I’ve needed to, but never wanted to. Over the last six years I’ve taken sick
leave after nasal surgery (twice) and the time my ill-fitting glasses
gave me double vision. I’ve vague recollections of having a week off when I
seriously smashed my leg (and got cellulitis and couldn’t walk) after
playing “Piggy in the Middle” with the kids in the garden when they were
small, and I can remember two instances when I felt too grotty to get out of
bed.
But
generally “I don’t do sick leave” so I got up.
The
puppies were as good as gold this morning. I made toast and watched “Star
Trek: Discovery” then walked three streets away to where I’d left the car.
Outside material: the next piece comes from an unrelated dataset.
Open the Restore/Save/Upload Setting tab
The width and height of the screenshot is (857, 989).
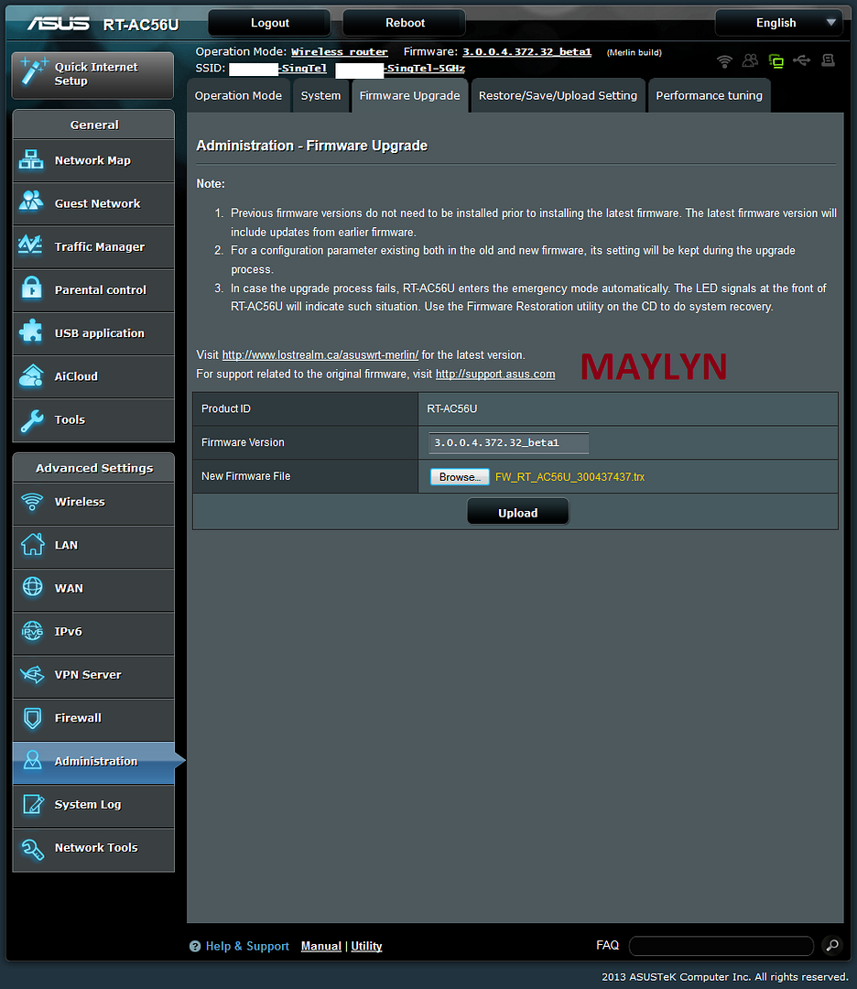[558, 96]
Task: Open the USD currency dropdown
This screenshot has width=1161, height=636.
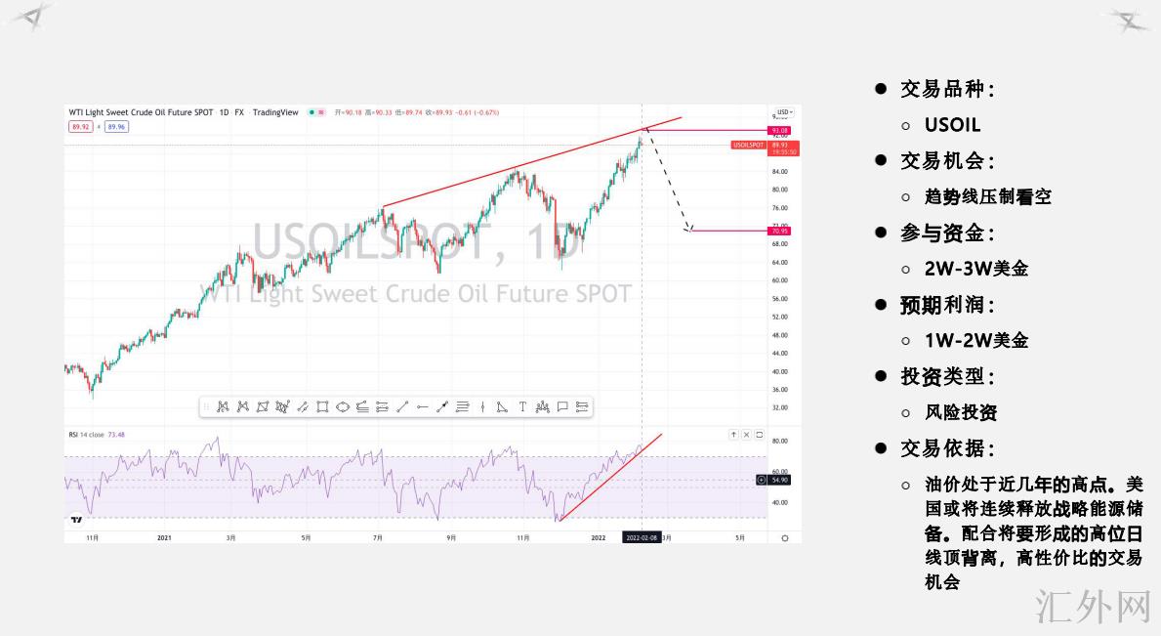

Much as it would be a monumental arse-ache I’d really like to move to a house
with designated parking. Yesterday when I came home I spent ages driving round
trying to find somewhere to park, and the closest place was ridiculously far
away.
As
I drove to work I listened to the radio. The Prime Minister has finally sacked Nadhim Zahawi for… well, I don’t
think anyone knows what he did wrong. All that I can find out is that he is
being investigated by HM Revenue and Customs. I’m not defending the chap but is
this a case of “no smoke without fire” or just the rough and tumble of
political life.
That
idiot Boris Johnson was also in the news, claiming that during his time as
Prime Minister the Russian leader Vladimir Putin threatened him with a missile strike in a telephone
conversation. Did he? I don’t know, and the Russians are denying it. I would
say “they would, wouldn’t they”, but there’s an easy way to find the
truth here. Presumably all high-level diplomatic phone calls are recorded (if
not, why not), so just play back the recording. And if there is some reason
of confidentiality or national security as to why they recording can’t be made
public, then that idiot Boris Johnson should be prosecuted for making the
allegation public in the first place, shouldn’t he?
My
piss then boiled with talk about how “trans women with male genitalia”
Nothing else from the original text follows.